Das gilt nicht für Religion an sich. Es betrifft jene Formen religiöser und spiritueller Macht, die das Jenseits benutzen, um Menschen an Heilsversprechen, Autoritäten oder geschlossene Glaubenssysteme zu binden.
Die lateinische Formulierung fuga mundi bezeichnet die Flucht aus der Welt. Wird sie zum LEIT-Motiv des spirituellen Weges, kann daraus ein LEID-volles Lebensprogramm werden. Wer das Göttliche nur außerhalb der Welt sucht, läuft Gefahr, die Heiligkeit des gegenwärtigen Lebens zu übersehen.
Wahre Transzendenz darf deshalb nicht mit Weltverachtung verwechselt werden. Sie führt nicht aus der Verantwortung hinaus. Sie führt tiefer in das Leben hinein.
Das andere Ufer verändert seine Bedeutung

Das Verhältnis von Diesseits und Jenseits lässt sich mit einem einfachen Bild verstehen. Ein Mensch steht an einem Fluss und blickt zum anderen Ufer. Von seinem Standort aus ist dieses Ufer das Jenseitige. Überquert er den Fluss, wird das eben noch jenseitige Ufer augenblicklich zum Diesseits. Das Ufer, von dem er aufgebrochen ist, liegt nun jenseits von ihm.
Diesseits und Jenseits bezeichnen deshalb nicht unbedingt zwei voneinander getrennte Wirklichkeiten. Sie beschreiben zunächst eine Perspektive. Das Jenseits beginnt dort, wo unsere gegenwärtige Wahrnehmung an eine Grenze stößt.

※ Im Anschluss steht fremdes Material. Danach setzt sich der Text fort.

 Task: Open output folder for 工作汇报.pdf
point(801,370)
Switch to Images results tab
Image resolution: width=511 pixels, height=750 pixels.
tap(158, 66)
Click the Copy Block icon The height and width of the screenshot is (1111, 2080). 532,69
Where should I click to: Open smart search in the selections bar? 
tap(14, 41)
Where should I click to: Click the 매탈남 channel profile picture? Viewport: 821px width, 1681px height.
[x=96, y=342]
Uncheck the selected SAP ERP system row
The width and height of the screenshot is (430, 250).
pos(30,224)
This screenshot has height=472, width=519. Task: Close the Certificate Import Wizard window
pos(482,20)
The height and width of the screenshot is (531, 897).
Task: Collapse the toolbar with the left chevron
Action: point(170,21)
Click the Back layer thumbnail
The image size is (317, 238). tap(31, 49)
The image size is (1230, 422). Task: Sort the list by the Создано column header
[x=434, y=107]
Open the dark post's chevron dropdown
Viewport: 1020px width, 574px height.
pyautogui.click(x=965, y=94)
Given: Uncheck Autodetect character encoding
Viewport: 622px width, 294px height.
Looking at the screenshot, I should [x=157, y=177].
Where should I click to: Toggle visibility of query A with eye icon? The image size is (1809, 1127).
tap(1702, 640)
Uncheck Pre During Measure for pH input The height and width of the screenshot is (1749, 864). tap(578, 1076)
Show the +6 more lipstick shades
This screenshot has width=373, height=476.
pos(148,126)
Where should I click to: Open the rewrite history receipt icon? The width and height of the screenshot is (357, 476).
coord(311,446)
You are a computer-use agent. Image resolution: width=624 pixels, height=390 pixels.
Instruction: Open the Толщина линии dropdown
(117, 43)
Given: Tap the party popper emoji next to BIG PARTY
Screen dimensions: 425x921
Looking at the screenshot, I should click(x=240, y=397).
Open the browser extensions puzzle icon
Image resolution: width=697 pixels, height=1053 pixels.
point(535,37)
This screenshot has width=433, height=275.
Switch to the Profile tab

Der Mensch ist bestrebt, das andere Ufer zu erreichen. Doch sobald er dort ankommt, verschiebt sich der Horizont. Das vermeintlich Jenseitige wird gegenwärtig – und hinter ihm öffnet sich ein neuer Horizont.
In diesem fortwährenden Wechsel von Nähe und Ferne, Sichtbarkeit und Unsichtbarkeit, Begrenzung und Überschreitung vollzieht sich unser Leben.
Was bedeutet Transvision?
Das Wort Transvision ist kein etablierter religionsphilosophischer Fachbegriff. Ich verwende es als etymosophische Bezeichnung für ein Schauen über die sichtbare Grenze hinaus.
Die Vorsilbe trans bedeutet „hinüber“, „hindurch“ oder „jenseits“. Andere Wörter erschließen uns die Bedeutung:
- Revision ist das Zurückschauen.
- Prävision ist das Vorausschauen.
- Transformation bezeichnet eine Verwandlung.
- Transzendenz meint das Überschreiten einer Grenze.
- Transvision ist das Hinüberschauen über die wahrgenommene Grenze.
Wir können keinen Weg bewusst betreten, den wir nicht vor unserem inneren Auge haben. Das Hinüberschauen geht dem Hinüberschreiten voraus. In diesem Sinne bereitet Transvision die Transzendenz vor.
Sie behauptet jedoch nicht, das Jenseits objektiv zu kennen. Transvision ist keine Landkarte des Lebens nach dem Tod und kein Beweis für eine unsichtbare Welt. Sie ist ein kontemplativer Erkenntnisakt: das Schauen auf die Wirklichkeit, ohne sie vorschnell in Diesseits und Jenseits, Subjekt und Objekt, Körper und Geist zu zerschneiden.
Von der Transvision zur Transparenz
Transvision verändert nicht unbedingt das, was wir sehen. Sie verändert die Qualität unseres Sehens.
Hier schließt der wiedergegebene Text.